• What you are asked to do: Say how many lines in the records hold the word "computer", and give nothing but that number.

Dataset entries
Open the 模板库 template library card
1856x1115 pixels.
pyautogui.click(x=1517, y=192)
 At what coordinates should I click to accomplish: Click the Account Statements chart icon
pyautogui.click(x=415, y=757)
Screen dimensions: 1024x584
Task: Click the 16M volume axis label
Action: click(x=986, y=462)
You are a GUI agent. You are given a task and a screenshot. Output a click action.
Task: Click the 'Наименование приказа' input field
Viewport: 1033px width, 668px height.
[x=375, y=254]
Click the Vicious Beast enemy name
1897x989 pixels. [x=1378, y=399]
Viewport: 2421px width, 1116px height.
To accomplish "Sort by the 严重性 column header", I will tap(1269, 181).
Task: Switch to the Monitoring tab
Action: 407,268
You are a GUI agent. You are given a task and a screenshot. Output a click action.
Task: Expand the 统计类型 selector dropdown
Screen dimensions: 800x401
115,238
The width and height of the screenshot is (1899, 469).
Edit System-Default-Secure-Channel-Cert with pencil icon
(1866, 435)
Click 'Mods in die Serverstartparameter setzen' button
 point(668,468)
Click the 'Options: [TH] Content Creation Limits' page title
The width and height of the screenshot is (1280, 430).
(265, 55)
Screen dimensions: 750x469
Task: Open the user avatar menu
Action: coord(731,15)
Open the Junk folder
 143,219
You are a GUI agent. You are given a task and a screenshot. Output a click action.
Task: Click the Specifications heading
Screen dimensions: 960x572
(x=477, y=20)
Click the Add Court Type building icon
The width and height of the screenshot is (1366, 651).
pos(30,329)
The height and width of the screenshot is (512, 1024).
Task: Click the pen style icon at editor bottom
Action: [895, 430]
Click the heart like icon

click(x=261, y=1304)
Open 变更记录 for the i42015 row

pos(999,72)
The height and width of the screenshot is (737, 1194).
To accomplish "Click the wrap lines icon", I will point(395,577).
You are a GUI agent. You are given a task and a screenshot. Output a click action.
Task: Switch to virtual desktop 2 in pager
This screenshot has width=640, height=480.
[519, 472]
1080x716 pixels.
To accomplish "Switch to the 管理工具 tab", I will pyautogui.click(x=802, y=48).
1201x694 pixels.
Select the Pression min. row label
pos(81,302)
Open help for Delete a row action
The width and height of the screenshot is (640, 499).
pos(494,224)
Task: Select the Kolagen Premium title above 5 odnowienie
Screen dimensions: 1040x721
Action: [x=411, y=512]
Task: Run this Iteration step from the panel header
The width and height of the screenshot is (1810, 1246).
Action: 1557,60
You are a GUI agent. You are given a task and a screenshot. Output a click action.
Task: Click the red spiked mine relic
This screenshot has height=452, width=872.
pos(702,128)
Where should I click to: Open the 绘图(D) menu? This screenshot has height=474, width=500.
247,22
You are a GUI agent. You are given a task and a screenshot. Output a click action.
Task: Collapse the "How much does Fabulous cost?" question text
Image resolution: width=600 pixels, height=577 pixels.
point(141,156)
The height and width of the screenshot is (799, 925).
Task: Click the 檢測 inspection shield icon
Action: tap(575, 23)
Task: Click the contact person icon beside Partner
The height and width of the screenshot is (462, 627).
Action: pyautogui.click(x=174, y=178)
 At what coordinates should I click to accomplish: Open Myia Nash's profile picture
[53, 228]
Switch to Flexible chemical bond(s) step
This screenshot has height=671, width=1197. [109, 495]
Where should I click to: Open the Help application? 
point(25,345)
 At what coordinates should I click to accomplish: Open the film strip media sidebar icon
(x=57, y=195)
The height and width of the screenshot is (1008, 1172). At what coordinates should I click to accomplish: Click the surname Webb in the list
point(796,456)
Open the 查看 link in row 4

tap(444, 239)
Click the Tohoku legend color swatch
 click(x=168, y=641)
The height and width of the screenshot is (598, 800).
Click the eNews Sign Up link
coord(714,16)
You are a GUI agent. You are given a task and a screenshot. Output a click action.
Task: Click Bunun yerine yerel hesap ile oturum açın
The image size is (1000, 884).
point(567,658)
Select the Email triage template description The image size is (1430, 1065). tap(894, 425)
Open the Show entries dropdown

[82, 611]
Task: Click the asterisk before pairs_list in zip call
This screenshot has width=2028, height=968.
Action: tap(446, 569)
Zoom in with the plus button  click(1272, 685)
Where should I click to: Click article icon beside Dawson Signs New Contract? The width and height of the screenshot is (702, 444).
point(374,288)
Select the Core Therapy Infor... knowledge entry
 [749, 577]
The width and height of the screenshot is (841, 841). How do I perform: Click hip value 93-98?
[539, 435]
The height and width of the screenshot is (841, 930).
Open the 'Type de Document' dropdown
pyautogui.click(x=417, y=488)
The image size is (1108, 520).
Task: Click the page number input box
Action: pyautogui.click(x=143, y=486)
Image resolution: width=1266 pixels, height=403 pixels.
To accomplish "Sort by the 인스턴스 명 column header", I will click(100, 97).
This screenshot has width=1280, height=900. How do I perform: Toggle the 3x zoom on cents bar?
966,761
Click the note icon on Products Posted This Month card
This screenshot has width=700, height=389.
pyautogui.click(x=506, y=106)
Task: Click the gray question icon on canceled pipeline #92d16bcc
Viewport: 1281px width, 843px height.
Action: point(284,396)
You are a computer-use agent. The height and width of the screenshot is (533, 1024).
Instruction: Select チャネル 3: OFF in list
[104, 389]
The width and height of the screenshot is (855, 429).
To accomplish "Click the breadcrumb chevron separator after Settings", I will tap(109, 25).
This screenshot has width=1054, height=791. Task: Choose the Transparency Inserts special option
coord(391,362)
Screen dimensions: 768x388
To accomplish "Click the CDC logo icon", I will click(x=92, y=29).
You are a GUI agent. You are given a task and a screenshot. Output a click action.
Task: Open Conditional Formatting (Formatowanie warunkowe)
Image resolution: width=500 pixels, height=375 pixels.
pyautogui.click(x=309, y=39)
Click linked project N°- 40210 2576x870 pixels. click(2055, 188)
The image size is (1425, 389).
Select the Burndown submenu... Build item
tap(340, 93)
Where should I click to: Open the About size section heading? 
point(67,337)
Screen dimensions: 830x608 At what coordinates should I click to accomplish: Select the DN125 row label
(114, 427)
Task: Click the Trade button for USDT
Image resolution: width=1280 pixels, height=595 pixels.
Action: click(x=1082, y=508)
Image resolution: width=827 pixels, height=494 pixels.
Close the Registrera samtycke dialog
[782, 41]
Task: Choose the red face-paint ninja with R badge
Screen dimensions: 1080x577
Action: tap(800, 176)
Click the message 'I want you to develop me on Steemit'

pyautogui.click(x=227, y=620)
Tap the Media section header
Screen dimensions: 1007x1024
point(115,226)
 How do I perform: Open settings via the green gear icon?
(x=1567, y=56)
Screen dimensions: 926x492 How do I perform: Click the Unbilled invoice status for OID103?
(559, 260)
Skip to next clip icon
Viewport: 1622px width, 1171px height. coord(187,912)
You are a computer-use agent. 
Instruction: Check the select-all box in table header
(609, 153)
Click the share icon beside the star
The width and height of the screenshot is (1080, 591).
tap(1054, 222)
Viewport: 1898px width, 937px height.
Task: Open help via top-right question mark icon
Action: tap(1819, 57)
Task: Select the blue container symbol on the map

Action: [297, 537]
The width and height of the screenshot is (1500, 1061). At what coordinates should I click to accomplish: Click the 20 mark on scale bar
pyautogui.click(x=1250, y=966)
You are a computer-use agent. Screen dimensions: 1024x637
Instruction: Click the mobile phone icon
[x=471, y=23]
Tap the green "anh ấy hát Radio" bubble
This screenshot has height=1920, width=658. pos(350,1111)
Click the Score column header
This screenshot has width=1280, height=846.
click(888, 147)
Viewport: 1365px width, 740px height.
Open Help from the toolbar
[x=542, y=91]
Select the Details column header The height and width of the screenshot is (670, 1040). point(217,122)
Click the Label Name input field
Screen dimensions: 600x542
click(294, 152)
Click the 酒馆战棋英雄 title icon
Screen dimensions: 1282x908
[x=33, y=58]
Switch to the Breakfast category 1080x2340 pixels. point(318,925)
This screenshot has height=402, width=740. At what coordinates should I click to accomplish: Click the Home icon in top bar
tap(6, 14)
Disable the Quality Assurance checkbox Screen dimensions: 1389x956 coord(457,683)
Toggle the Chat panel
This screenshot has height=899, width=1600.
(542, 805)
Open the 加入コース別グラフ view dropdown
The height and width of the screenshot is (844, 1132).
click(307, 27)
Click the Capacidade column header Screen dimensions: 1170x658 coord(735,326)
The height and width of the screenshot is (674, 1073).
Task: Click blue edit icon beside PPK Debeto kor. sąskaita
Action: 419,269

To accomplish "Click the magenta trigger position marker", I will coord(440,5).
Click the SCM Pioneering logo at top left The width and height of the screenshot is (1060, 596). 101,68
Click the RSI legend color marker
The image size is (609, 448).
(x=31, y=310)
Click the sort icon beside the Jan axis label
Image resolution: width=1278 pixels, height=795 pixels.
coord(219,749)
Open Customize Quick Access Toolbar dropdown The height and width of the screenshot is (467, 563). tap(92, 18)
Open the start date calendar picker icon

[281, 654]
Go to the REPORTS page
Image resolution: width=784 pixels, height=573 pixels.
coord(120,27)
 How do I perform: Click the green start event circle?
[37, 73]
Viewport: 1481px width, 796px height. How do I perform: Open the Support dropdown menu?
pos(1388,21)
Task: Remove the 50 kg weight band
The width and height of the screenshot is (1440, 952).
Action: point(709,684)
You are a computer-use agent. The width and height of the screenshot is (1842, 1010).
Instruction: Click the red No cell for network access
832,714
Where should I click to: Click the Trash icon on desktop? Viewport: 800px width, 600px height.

• Solution for this problem: 4